Choisir un document particulier à mettre à l’honneur parmi plus de 35 kilomètres linéaires d’archives n’est pas chose facile. Chartes médiévales sur parchemin, gravures anciennes, cartulaires ornés de lettrines, ouvrages introuvables, les archives départementales sont riches de "trésors" qui témoignent de notre Histoire collective.
Aux côtés de ces pièces prestigieuses, sont aussi conservés des documents plus anodins, témoins intimes d’histoires singulières. Peut-être moins précieuses, ces archives sont pourtant des traces insolites et troublantes laissées par nos ancêtres. Lettres, dessins et même objets personnels, destinés à l’origine à la seule sphère privée, se retrouvent analysés, cotés et conservés dans des collections publiques.
D’insolites témoins du passé
Ainsi, on trouve parfois dans les Varia des archives notariales, des documents étonnants. En atteste ce cahier de géométrie, tenu par un élève en 1819, retrouvé parmi les archives d’un notaire d’Aire-sur-la-Lys. Rien ne permet de définir avec certitude la provenance de ce document ni même à qui il a appartenu. Il est néanmoins un témoin précieux et rare de la manière dont les mathématiques sont enseignées à une époque où l’école, qui n’est pas encore obligatoire, est réservée à des privilégiés.
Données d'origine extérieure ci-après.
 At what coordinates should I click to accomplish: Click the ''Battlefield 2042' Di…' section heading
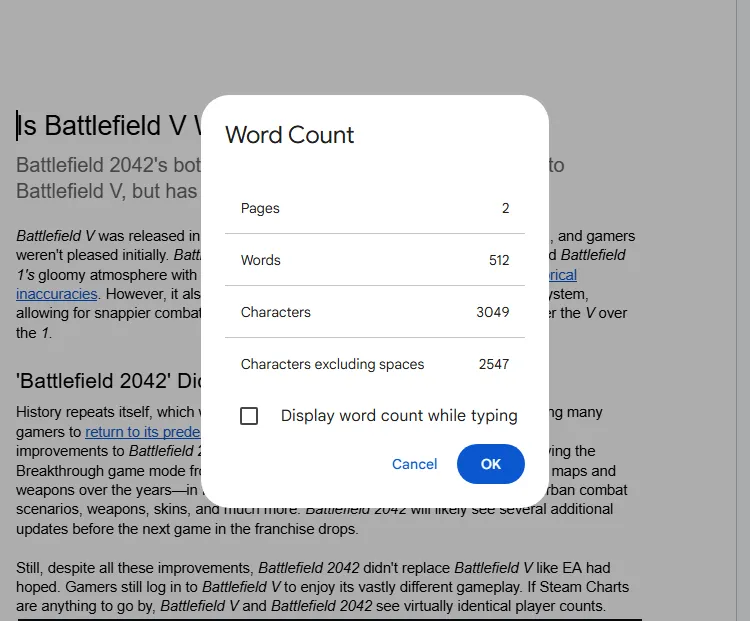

En ce début du XIXe siècle, l’enseignement secondaire est payant et il forme essentiellement les enfants de la bourgeoisie. Il faut attendre les lois Guizot et Falloux de 1833 et 1850 pour que l’école, et particulièrement l’enseignement primaire, se démocratise. Dès lors, chaque commune est tenue d’ouvrir une école pour garçons et pour les filles "qui en ont les moyens".
Entre 1881 et 1882, les lois Jules Ferry rendent l’enseignement primaire gratuit, obligatoire et laïque pour les garçons et les filles de 6 à 13 ans. Dans cette période où la France vaincue en 1870 ne rêve que de reprendre "l’Alsace-Lorraine", l’école de la IIIe République a pour ambition d’inculquer aux jeunes générations, les idées patriotiques et républicaines. C’est aux instituteurs, que l’on nomme alors les "hussards noirs de la République", que revient cette mission.
Les archives départementales conservent dans la série T leurs dossiers personnels. C’est dans l’un d’eux que sont conservés de manière tout à fait exceptionnelle deux cahiers de cours moyen de l’année scolaire 1898-1899 ayant appartenu à François Leroy, âgé de dix ans. Il est le fils de l’instituteur de l’école communale de Gennes-Ivergny.
De l’école à la guerre
Reflet attachant d’une époque, ce cahier nous renseigne sur la pédagogie de cette fin du XIXe : leçons de chose, cartes à main levée, leçon de morale ou pages d’écriture à la plume Sergent Major.
Plus qu’un simple cahier d’écolier, il est aussi un témoignage vivant des mentalités et de ce qu’était la France à la veille du XXe siècle. Il permet de mieux comprendre notre Histoire. Cartes des colonies africaines, frontières de la France amputées de l’Alsace et de la Moselle, éveil au patriotisme, enseignement des valeurs de travail, d’honneur et de devoir : l’école forme les consciences des futurs jeunes soldats. Quinze ans plus tard, la guerre 1914-1918 fera passer sous les drapeaux près de huit millions de Français en quatre ans.
L’élève François Leroy, devenu caporal dans le 79e régiment d’infanterie, est mort pour la France lors des combats de la Somme le 3 octobre 1914.